In other words, undertrials in police custody may lawfully be killed provided the police act in self-defence. In an era where the police everywhere has been professionally weaponised, it is getting rarer for a custodial undertrial to be able to seriously imperil the life of a policeman – except, that is, if they somehow snatch the policeman’s firearm.

“Gun snatching” then, emerges as the only judicially conformable plotline that licenses the killing of those in police custody. (For the encounter killings of those not in custody, both Telangana and Uttar Pradesh adopt a slightly varying script.)

It follows, then, that Vikas Dubey will not be the last gun-snatching-encounter that we shall see. There is every indication, in fact, that this will be a ‘growth industry’. But the price that the police have to pay in order to get away with it, is to have to permanently typecast themselves as patsies in their poorly constructed dramas. They must forever, and in at least slightly different ways, be disarmed by snatchers.

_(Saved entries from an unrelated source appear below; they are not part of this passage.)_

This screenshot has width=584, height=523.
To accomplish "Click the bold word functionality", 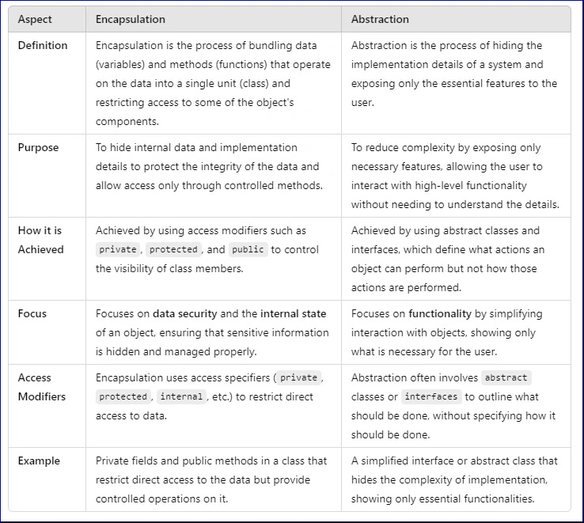I will pos(440,313).
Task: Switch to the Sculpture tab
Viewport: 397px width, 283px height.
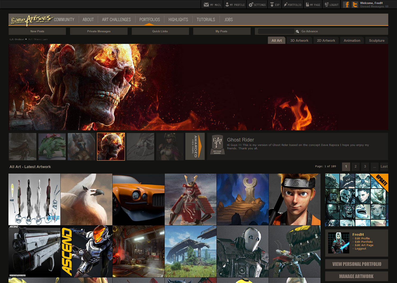Action: [x=377, y=40]
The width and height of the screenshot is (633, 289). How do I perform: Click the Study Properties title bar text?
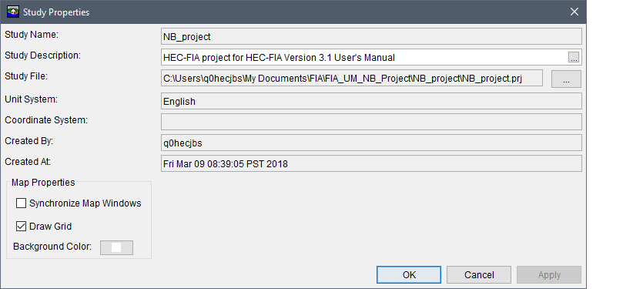[x=56, y=12]
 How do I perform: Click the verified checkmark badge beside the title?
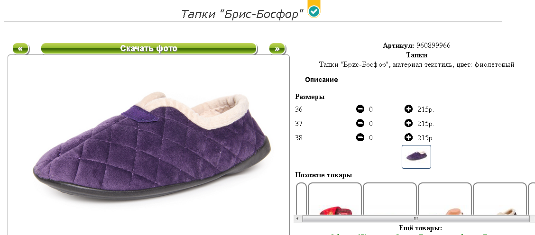[314, 11]
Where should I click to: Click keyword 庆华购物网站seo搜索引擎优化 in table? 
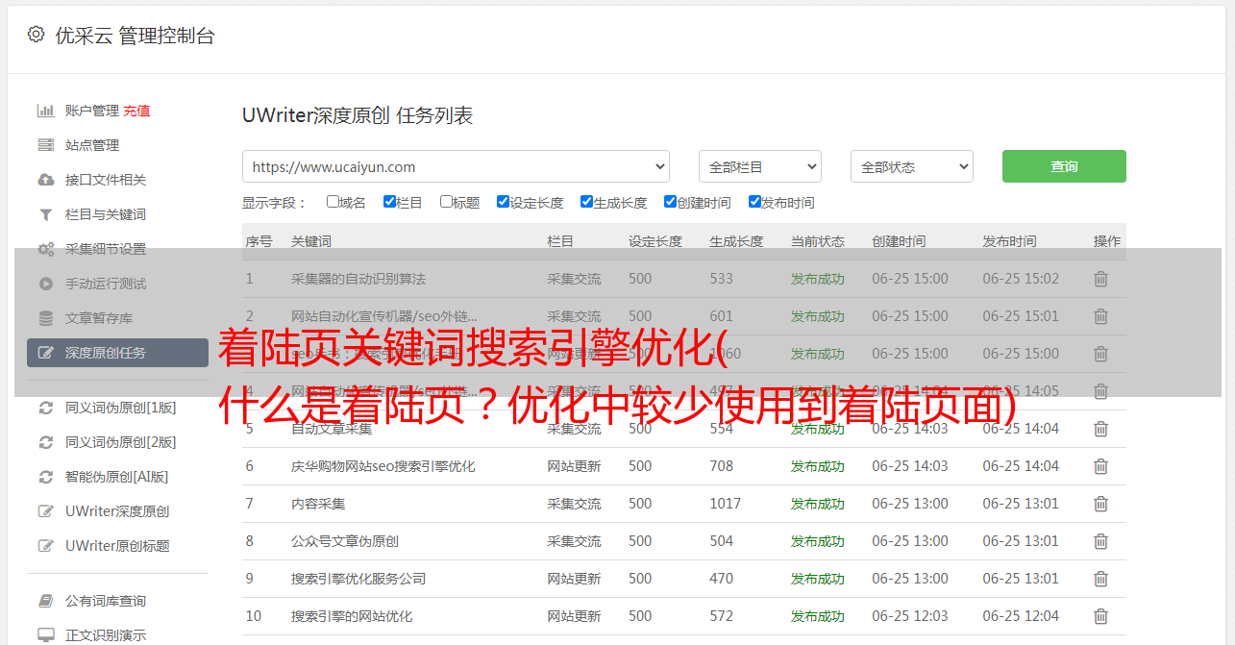point(383,466)
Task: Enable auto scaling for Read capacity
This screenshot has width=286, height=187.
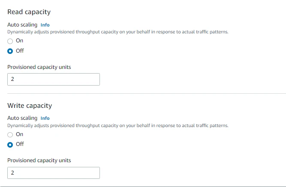Action: 10,41
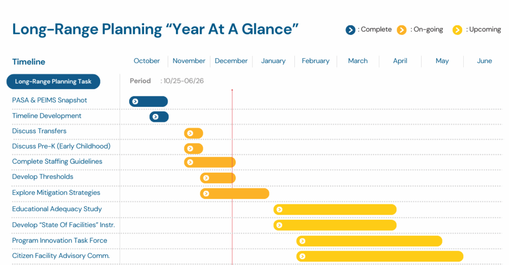Screen dimensions: 509x265
Task: Click the arrow icon on Citizen Facility Advisory bar
Action: click(x=302, y=257)
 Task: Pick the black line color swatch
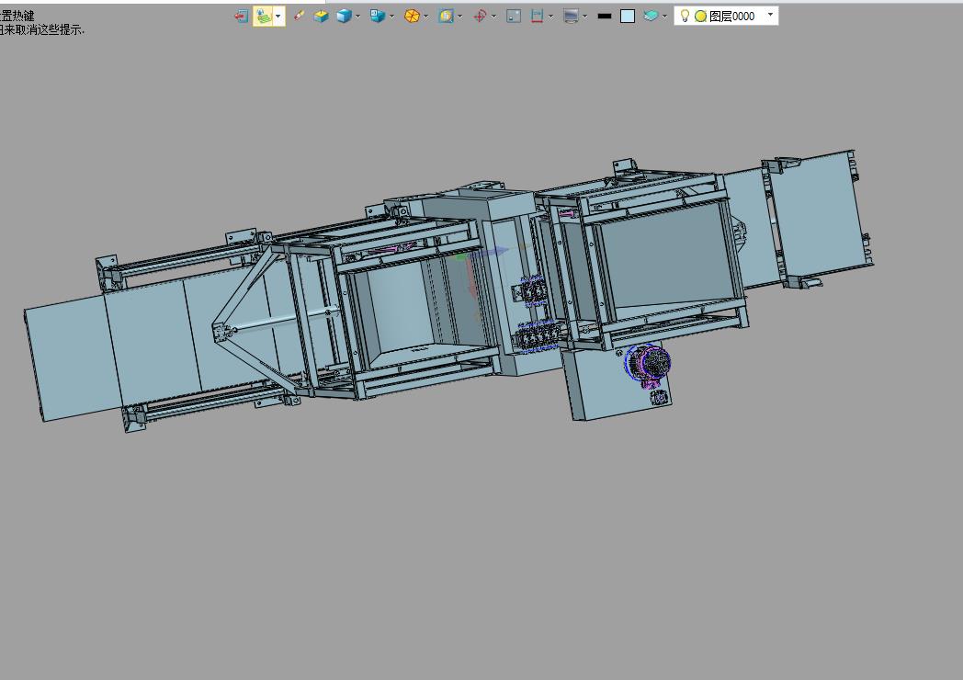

The better equipped the Indian police gets, the more spectacularly ham-fisted they must need to describe themselves. Only under the narrative cloak of such ineptitude can the business of extra judicial killing be conducted with efficiency and dispatch. This, I suggest, is Justice Venkatachaliah’s reprisal against law enforcement in India for having made a travesty of his guidelines.

Post Script: Forensic philology

As laypersons, we lack the investigatory resources to disprove the state’s version of events in any case. However, the internet offers us the opportunity to indulge in a surrogate activity –- a process that we might call “philological forensics”. The attempt here is to catch the state in its lie, not by arriving at the “objective truth” in any individual case, but by engaging in a comparative technique native to the discipline of philology.

Here we lay the state’s stories in different events side by side as a series and trace a relationship of genre (“gun snatching stories” in my case) across these different incidents. It is the very existence of this genre relationship across incidents that ought not, ordinarily, to have such a relation that indicts the state. This is what I have attempted to do here.

Prashant Iyengar is a lawyer and a doctoral candidate at MESAAS, Columbia University, New York.